The problem:
Copy every item below word for word, with nothing changed.

Target pointing data:
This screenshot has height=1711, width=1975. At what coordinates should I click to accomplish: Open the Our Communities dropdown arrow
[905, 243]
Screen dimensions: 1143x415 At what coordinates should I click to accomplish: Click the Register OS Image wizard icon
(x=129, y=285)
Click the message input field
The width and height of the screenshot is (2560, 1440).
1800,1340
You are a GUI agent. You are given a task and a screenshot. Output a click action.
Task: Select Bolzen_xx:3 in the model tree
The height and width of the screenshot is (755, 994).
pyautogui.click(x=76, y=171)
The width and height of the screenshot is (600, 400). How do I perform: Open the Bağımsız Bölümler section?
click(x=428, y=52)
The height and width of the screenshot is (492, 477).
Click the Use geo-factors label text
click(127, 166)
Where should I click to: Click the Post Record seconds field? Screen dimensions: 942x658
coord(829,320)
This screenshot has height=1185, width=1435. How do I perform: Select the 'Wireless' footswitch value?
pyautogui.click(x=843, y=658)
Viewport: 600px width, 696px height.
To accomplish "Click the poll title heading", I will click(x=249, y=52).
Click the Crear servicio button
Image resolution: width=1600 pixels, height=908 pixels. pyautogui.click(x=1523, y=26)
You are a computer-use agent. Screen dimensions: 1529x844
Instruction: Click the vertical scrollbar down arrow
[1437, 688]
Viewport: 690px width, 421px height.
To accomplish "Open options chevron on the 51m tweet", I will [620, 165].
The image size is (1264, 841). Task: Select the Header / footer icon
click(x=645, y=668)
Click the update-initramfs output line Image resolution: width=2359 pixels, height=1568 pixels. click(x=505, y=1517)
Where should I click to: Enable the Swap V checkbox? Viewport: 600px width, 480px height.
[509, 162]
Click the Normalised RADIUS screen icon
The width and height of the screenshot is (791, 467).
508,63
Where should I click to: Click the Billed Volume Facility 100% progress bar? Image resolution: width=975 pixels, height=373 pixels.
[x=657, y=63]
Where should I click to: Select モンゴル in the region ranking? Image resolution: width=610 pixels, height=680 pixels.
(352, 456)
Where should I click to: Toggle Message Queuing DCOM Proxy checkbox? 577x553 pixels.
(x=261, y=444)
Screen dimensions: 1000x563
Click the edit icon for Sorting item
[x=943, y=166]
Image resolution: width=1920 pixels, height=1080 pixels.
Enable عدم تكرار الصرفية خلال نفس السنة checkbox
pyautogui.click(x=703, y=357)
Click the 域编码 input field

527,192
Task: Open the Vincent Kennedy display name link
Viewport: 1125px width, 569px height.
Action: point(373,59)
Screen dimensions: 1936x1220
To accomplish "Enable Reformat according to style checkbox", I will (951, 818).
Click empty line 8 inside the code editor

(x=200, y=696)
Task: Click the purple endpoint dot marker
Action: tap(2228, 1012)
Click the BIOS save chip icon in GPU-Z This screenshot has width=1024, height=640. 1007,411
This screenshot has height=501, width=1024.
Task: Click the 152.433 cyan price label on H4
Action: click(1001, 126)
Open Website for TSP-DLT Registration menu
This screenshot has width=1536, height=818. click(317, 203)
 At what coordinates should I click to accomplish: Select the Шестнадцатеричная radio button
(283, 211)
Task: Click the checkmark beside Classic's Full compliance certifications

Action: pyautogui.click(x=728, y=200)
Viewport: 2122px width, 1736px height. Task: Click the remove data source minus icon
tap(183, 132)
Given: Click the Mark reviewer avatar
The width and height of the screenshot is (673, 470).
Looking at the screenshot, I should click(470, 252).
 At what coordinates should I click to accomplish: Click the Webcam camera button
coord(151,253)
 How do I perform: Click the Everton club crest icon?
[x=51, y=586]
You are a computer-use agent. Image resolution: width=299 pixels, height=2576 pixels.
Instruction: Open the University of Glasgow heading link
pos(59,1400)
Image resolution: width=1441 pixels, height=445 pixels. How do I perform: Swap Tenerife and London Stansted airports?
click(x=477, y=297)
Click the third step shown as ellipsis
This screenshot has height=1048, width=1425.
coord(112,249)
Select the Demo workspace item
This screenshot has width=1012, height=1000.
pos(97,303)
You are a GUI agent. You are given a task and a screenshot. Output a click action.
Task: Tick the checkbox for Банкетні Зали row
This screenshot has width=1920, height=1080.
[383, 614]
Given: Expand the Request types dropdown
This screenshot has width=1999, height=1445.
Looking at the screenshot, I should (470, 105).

Response to this task:
This screenshot has height=1711, width=1975. At what coordinates should I click to accomplish: Open the Our Communities dropdown arrow
[905, 243]
Screen dimensions: 1143x415 At what coordinates should I click to accomplish: Click the Register OS Image wizard icon
(x=129, y=285)
Click the message input field
The width and height of the screenshot is (2560, 1440).
1800,1340
You are a GUI agent. You are given a task and a screenshot. Output a click action.
Task: Select Bolzen_xx:3 in the model tree
The height and width of the screenshot is (755, 994).
pyautogui.click(x=76, y=171)
The width and height of the screenshot is (600, 400). How do I perform: Open the Bağımsız Bölümler section?
click(x=428, y=52)
The height and width of the screenshot is (492, 477).
Click the Use geo-factors label text
click(127, 166)
Where should I click to: Click the Post Record seconds field? Screen dimensions: 942x658
coord(829,320)
This screenshot has height=1185, width=1435. How do I perform: Select the 'Wireless' footswitch value?
pyautogui.click(x=843, y=658)
Viewport: 600px width, 696px height.
To accomplish "Click the poll title heading", I will click(x=249, y=52).
Click the Crear servicio button
Image resolution: width=1600 pixels, height=908 pixels. pyautogui.click(x=1523, y=26)
You are a computer-use agent. Screen dimensions: 1529x844
Instruction: Click the vertical scrollbar down arrow
[1437, 688]
Viewport: 690px width, 421px height.
To accomplish "Open options chevron on the 51m tweet", I will [620, 165].
The image size is (1264, 841). Task: Select the Header / footer icon
click(x=645, y=668)
Click the update-initramfs output line Image resolution: width=2359 pixels, height=1568 pixels. click(x=505, y=1517)
Where should I click to: Enable the Swap V checkbox? Viewport: 600px width, 480px height.
[509, 162]
Click the Normalised RADIUS screen icon
The width and height of the screenshot is (791, 467).
508,63
Where should I click to: Click the Billed Volume Facility 100% progress bar? Image resolution: width=975 pixels, height=373 pixels.
[x=657, y=63]
Where should I click to: Select モンゴル in the region ranking? Image resolution: width=610 pixels, height=680 pixels.
(352, 456)
Where should I click to: Toggle Message Queuing DCOM Proxy checkbox? 577x553 pixels.
(x=261, y=444)
Screen dimensions: 1000x563
Click the edit icon for Sorting item
[x=943, y=166]
Image resolution: width=1920 pixels, height=1080 pixels.
Enable عدم تكرار الصرفية خلال نفس السنة checkbox
pyautogui.click(x=703, y=357)
Click the 域编码 input field

527,192
Task: Open the Vincent Kennedy display name link
Viewport: 1125px width, 569px height.
Action: point(373,59)
Screen dimensions: 1936x1220
To accomplish "Enable Reformat according to style checkbox", I will (951, 818).
Click empty line 8 inside the code editor

(x=200, y=696)
Task: Click the purple endpoint dot marker
Action: tap(2228, 1012)
Click the BIOS save chip icon in GPU-Z This screenshot has width=1024, height=640. 1007,411
This screenshot has height=501, width=1024.
Task: Click the 152.433 cyan price label on H4
Action: click(1001, 126)
Open Website for TSP-DLT Registration menu
This screenshot has width=1536, height=818. click(317, 203)
 At what coordinates should I click to accomplish: Select the Шестнадцатеричная radio button
(283, 211)
Task: Click the checkmark beside Classic's Full compliance certifications

Action: pyautogui.click(x=728, y=200)
Viewport: 2122px width, 1736px height. Task: Click the remove data source minus icon
tap(183, 132)
Given: Click the Mark reviewer avatar
The width and height of the screenshot is (673, 470).
Looking at the screenshot, I should click(470, 252).
 At what coordinates should I click to accomplish: Click the Webcam camera button
coord(151,253)
 How do I perform: Click the Everton club crest icon?
[x=51, y=586]
You are a computer-use agent. Image resolution: width=299 pixels, height=2576 pixels.
Instruction: Open the University of Glasgow heading link
pos(59,1400)
Image resolution: width=1441 pixels, height=445 pixels. How do I perform: Swap Tenerife and London Stansted airports?
click(x=477, y=297)
Click the third step shown as ellipsis
This screenshot has height=1048, width=1425.
coord(112,249)
Select the Demo workspace item
This screenshot has width=1012, height=1000.
pos(97,303)
You are a GUI agent. You are given a task and a screenshot. Output a click action.
Task: Tick the checkbox for Банкетні Зали row
This screenshot has width=1920, height=1080.
[383, 614]
Given: Expand the Request types dropdown
This screenshot has width=1999, height=1445.
Looking at the screenshot, I should (470, 105).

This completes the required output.